Yes, this is why the people must be vigilant against tyranny in my model, just like they must be vigilant against big government in yours. But I think a powerful, benevolent government is a better reward for their vigil than a weak, benevolent one.


That's all well and good when discussing theoretical models. Even I can discuss theoretical models of a powerful benevolent government. But when it comes to real world application that theoretical model falls apart.

Take the case of Rockefeller Center. I do not know if the example I am thinking about still stands (I haven't checked but they probably still stand). If you look carefully you will see two old buildings in that center. They are not part of the center. Back when Rockefeller was building his impressive center, two property owners wouldn't sell. Well, one would sell, but he was hoping to become absurdly rich when he found out who wanted to buy his house. The other simply wouldn't sell.

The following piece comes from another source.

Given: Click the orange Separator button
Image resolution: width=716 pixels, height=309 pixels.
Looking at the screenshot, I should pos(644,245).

This was back in the days when businessmen allegedly had unlimited unchecked power. Allegedly they could do anything and nobody could stop them. Because he was so unrestrained by a powerful benevolent government, Rockefeller was unable to buy those two houses. Now, in modern times, now that we have a powerful benevolent government he would simply bribe the city government to take them by eminent domain (reference Kelo v. New London) since we now have a powerful benevolent government to protect us from that. But back when there were no protections of that sort Rockefeller was completely unable to take those to houses.

You see, the danger is that when you discuss theory people will mistake it with discussing real world implementation. In practice there are only two types of people who discuss big benevolent government, and once you have determined that someone isn't discussing theory as you are you can try to figure out which of the two types you are viewing.

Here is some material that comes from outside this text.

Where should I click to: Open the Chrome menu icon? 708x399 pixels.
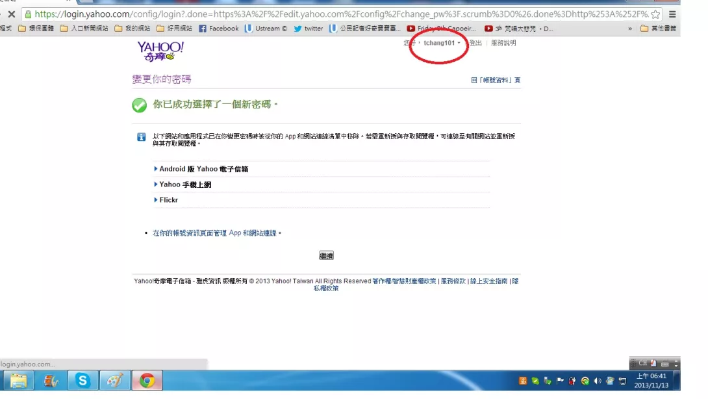[x=672, y=14]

One is the sinister type. They know damn well that there's no such thing as a powerful benevolent government in the real world, but hopes that by talking about such that he can fool others into giving the government power for him to use. His hope is that he may become part of that powerful but not benevolent government, he will be part of the ruling class in some way.

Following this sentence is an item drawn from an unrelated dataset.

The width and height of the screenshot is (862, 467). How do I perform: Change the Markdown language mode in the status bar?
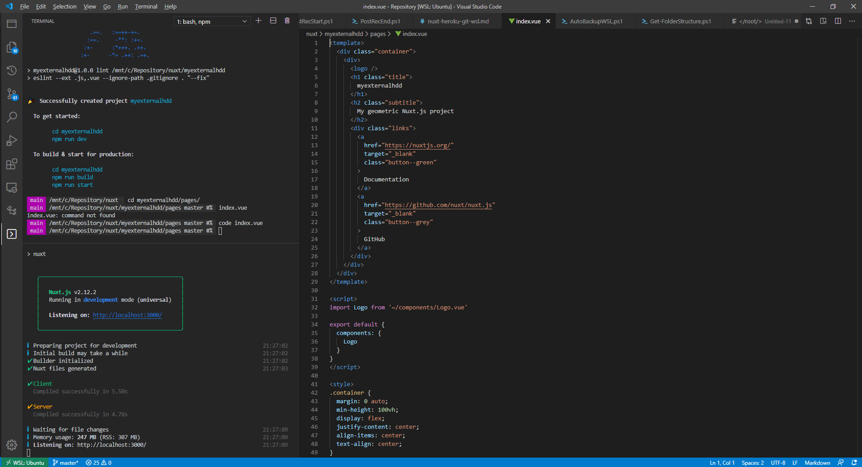point(817,463)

The other is the useful fool. These kinds are lied to by the sinister types, and have actually come to believe that the sinister types actually care about them and will treat them well if they give the sinister types all they want. A sucker is born every minute, and they all believe in the theory of the powerful benevolent government without being part of that ruling class.

There may be a third type, the Sinister Fool. The Sinister Fool knows there's no such thing as a benevolent big government but advocates it anyway in order to have everyone controlled for the sake of control itself. This person, if he exists, is actually proud of being a small part of something big and evil. Interestingly this person has the potential to become the worst of dictators, as described here starting in the third paragraph.

Yes, some may worry that without strong government control that the corporations would be unstoppable, just like Rockefeller was when faced with two holdouts.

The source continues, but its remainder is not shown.